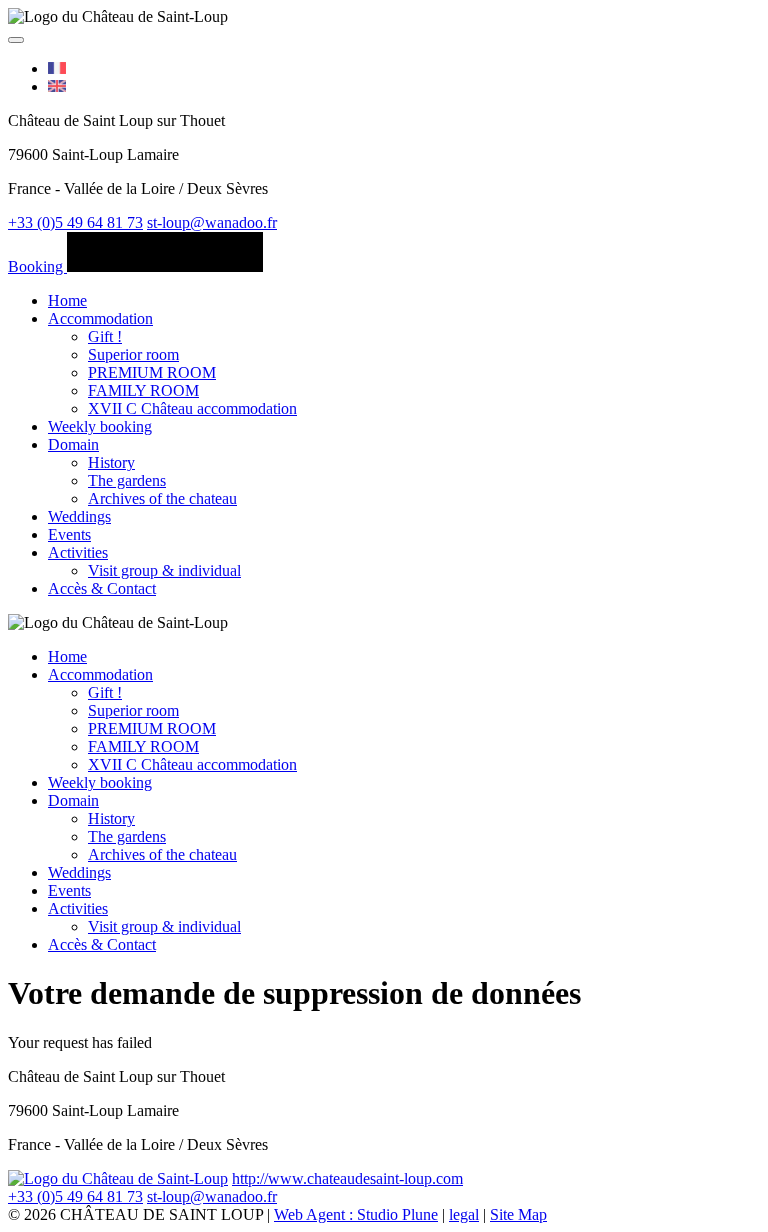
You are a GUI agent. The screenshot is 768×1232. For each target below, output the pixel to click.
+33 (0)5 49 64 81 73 (75, 222)
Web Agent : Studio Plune (356, 1214)
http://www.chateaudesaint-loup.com (347, 1178)
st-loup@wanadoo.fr (212, 222)
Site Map (518, 1214)
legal (464, 1214)
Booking (37, 266)
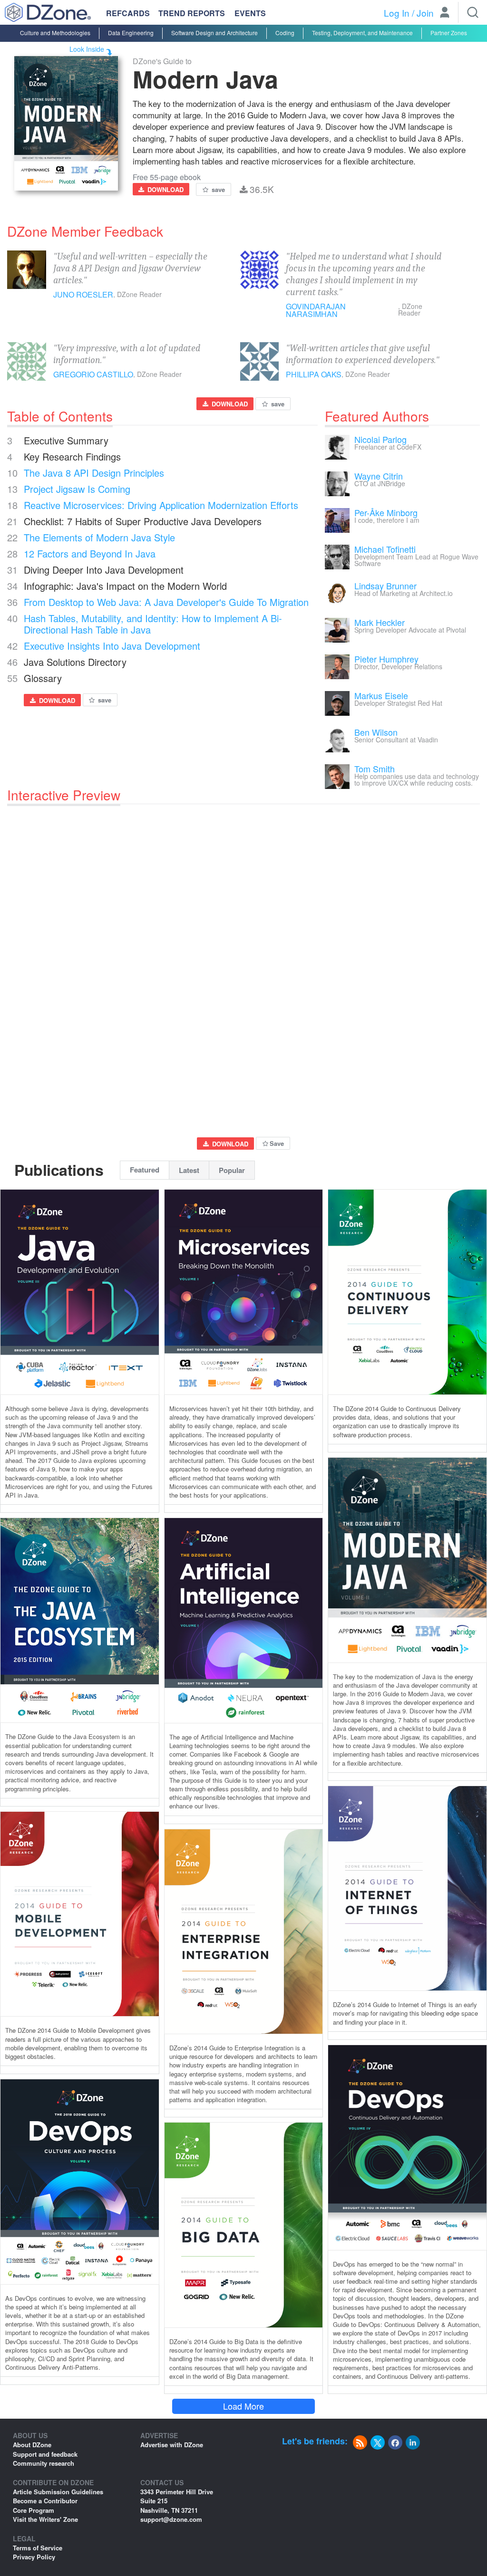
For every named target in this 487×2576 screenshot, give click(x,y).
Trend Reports (191, 13)
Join (425, 12)
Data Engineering (131, 33)
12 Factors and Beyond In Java (90, 553)
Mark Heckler (379, 622)
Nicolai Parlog (380, 439)
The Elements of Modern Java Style (99, 537)
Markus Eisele (381, 695)
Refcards (128, 13)
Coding (284, 33)
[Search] (472, 12)
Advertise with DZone (171, 2444)
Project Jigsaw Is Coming (77, 489)
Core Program (33, 2510)
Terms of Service (37, 2547)
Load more (243, 2406)
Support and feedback (45, 2454)
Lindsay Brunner (385, 585)
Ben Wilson (376, 732)
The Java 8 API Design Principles (94, 473)
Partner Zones (448, 33)
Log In (396, 12)
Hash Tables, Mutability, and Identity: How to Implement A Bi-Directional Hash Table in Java (153, 623)
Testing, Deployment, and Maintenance (362, 33)
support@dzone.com (171, 2519)
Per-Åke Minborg (386, 512)
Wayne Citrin (378, 475)
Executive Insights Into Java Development (112, 646)
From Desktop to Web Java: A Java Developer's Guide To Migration (166, 602)
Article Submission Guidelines (58, 2491)
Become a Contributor (45, 2500)
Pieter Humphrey (386, 658)
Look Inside (86, 49)
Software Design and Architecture (214, 33)
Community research (43, 2463)
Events (250, 13)
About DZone (32, 2444)
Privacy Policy (34, 2556)
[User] (444, 13)
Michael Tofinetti (385, 549)
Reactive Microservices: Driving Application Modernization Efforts (161, 505)
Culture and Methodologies (55, 33)
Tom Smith (374, 768)
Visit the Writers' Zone (45, 2519)
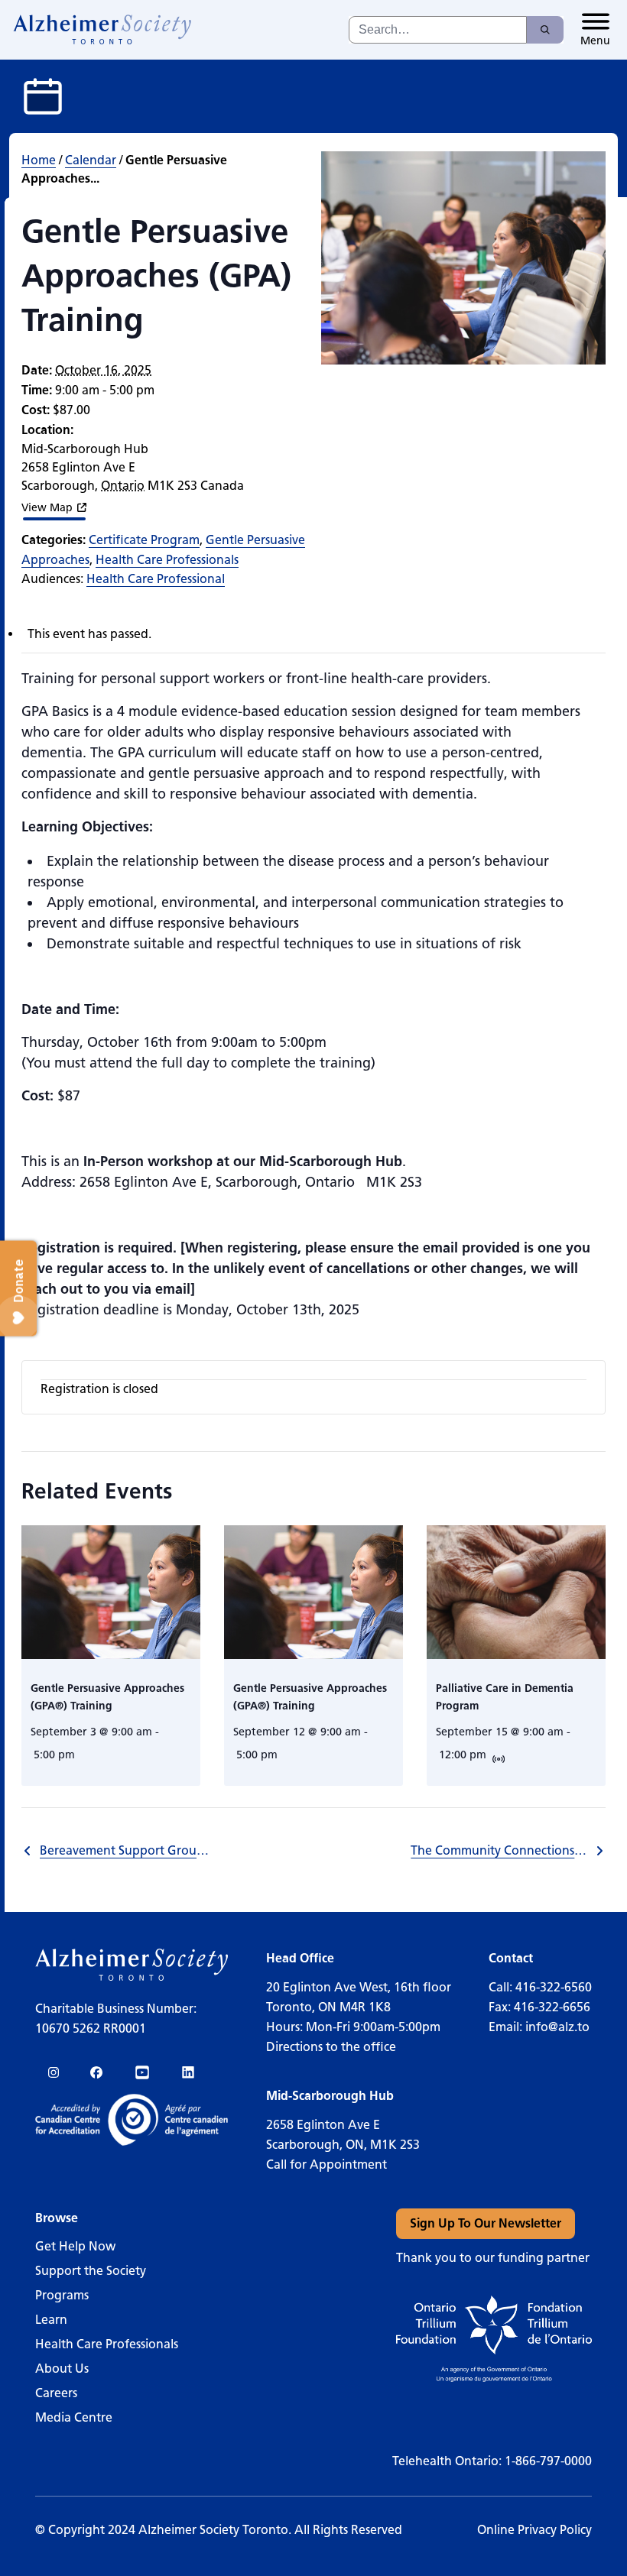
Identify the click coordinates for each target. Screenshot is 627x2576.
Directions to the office (331, 2047)
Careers (56, 2393)
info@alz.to (557, 2027)
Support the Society (90, 2270)
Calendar (90, 160)
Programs (62, 2295)
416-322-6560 (553, 1987)
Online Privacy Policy (534, 2530)
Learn (51, 2319)
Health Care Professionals (167, 559)
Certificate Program (144, 540)
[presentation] (110, 1592)
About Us (62, 2368)
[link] (102, 29)
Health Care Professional (155, 579)
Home (38, 160)
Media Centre (73, 2417)
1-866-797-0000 (548, 2461)
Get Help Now (75, 2246)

==================================================

## [EXERCISE INSTRUCTIONS]
In the listing above, find each line with the word "target" and return it.

## [ANSWER SPACE]
You are a GUI agent. The screenshot is 768×1232. For each target below, output the pixel to click.
For every named target in this 487×2576 screenshot, give click(x,y).
Identify the click coordinates for each target. Screenshot is 627x2576.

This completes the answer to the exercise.